Laudanum is prepared, according to the U. S. Pharmacopoeia, by-macerating two ounces and a half of powdered opium first, for three days, with a pint of water, then, for three days longer, with the same menstruum increased by the addition of a pint of alcohol; submitting the whole to percolation; and, when the liquid ceases to pass, pouring in diluted alcohol, until two pints of tincture are obtained. When it is properly made, the virtues of the opium may be considered as wholly extracted by the menstruum. The pulverization of the opium ensures the previous drying of the drug, which is important; for crude undried opium always contains water, and often in considerable though variable proportion; and, if it were employed in the process, would render the resulting tincture weaker than the officinal, and of uncertain strength. Happily, though the British process differs somewhat from our own, the resulting tincture is so nearly the same, that the two, for all practical purposes, may be considered as identical. Laudanum should be kept in well-stopped bottles, as the alcohol evaporates on exposure, and the liquid is rendered turbid by the deposition of the dissolved matter. Not unfrequently flakes of solid extract may be seen at the bottom of old laudanum bottles; and it may be readily conceived that, if this should be dropped out with the liquid, the narcotic effects of it would be very greatly increased. Death in infants has resulted from this cause; and I suspect that the cases of unexpectedly violent effects in young children from a drop or two of laudanum, which we find related by writers, might, if carefully investigated, have been traced to this cause. Every practitioner should be aware of this fact, and guard against the use of laudanum rendered turbid by evaporation, especially when prescribing for the very young.

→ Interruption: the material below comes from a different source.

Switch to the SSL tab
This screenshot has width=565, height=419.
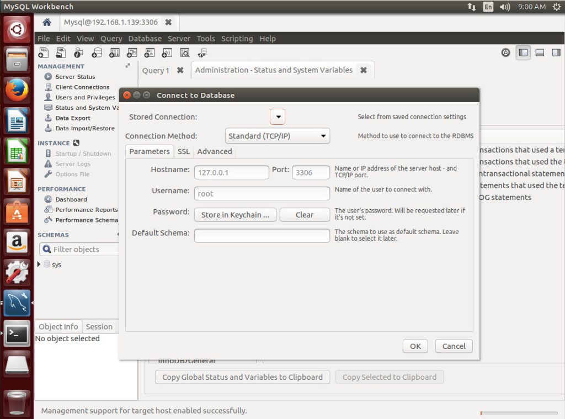(183, 151)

This tincture is very much used for obtaining the effects of opium, the properties of which it may be considered as fully representing. It has the advantage of operating more quickly than the opium in substance, and of facilitating the exhibition of the medicine in minute doses; but it is sometimes less acceptable to an irritated stomach, probably in consequence, in part, at least, of the alcohol it contains. The same cause renders it less suitable than the infusion of opium, or a solution of the extract, for application to tender surfaces, as to the conjunctiva, rectum, urethra, and even sometimes the skin, when highly irritated or inflamed.

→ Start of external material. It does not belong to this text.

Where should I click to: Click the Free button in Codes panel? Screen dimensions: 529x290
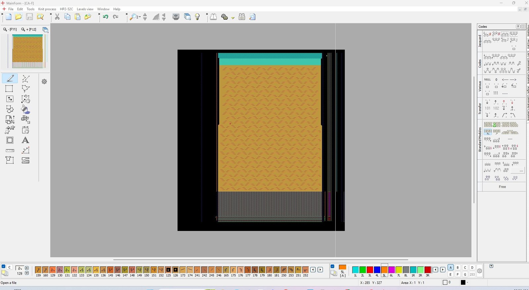point(502,187)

The dose of laudanum equivalent to a grain of opium is thirteen minims, or about twenty-five drops. It should be remembered that a flui-drachm or teaspoonful contains on the average about 120 drops, and that one minim is about equal to two drops. The mistake has often been made of directing a teaspoonful of laudanum by enema, under the impression that it contained only 60 drops, or between twice and three times the amount of the ordinary dose by the mouth, whereas it is about quintuple that dose. Hence, profound narcotism has often been induced, when only gentle sleep was wanted. I have known of a fatal case of coma, occurring immediately after an enema of laudanum, and have not been without my suspicions that this was the cause of death. Not more than fifty or sixty drops should be given at first by injection. Tincture of opium is often used as a local anodyne; being employed as a lotion, or added to cataplasms, or in conjunction with other anodynes or with rubefacients in the form of a liniment. It may be added to the common soap liniment (Linimentum Saponis,U. S., Br ), in the proportion of one part by measure to three, according to the late London Pharmacopoeia, or in equal measure according to the British; and this mixture is usually called the Anodyne Liniment (Liniment of Opium, Linimentum Opii, Br.). Laudanum may be introduced into the external auditory meatus, or into the cavity of a carious tooth, upon a little raw cotton. From five to ten drops of it in a fluidounce of water may be inhaled in the form of spray, in irritative affections of the throat and lungs.